§ Task item
Look through the listing and report every line that has "Expand" in it.

--- Input data ---

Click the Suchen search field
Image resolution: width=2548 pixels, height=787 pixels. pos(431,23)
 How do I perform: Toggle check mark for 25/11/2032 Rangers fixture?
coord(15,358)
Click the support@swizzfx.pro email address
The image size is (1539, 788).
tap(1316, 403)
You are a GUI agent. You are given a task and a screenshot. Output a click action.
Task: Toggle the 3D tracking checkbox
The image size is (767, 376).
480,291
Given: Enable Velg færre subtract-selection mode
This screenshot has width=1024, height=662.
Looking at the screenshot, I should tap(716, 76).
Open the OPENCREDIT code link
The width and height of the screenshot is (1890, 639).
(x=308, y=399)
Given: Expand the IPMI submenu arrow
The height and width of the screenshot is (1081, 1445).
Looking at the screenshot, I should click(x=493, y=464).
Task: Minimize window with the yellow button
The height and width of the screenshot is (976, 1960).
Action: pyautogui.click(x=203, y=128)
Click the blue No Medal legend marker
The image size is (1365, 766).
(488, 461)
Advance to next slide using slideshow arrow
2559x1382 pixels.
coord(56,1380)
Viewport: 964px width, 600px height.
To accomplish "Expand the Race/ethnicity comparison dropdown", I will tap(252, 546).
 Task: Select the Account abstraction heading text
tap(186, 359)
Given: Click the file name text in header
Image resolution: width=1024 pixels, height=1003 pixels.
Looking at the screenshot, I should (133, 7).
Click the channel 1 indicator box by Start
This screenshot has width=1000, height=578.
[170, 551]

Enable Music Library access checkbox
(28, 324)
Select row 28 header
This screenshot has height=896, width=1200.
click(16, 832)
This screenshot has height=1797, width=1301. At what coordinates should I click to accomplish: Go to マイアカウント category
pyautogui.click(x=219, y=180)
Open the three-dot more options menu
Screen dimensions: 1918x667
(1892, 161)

---

§ Exercise response
Given: Expand the IPMI submenu arrow
To accomplish "Expand the Race/ethnicity comparison dropdown", I will tap(252, 546).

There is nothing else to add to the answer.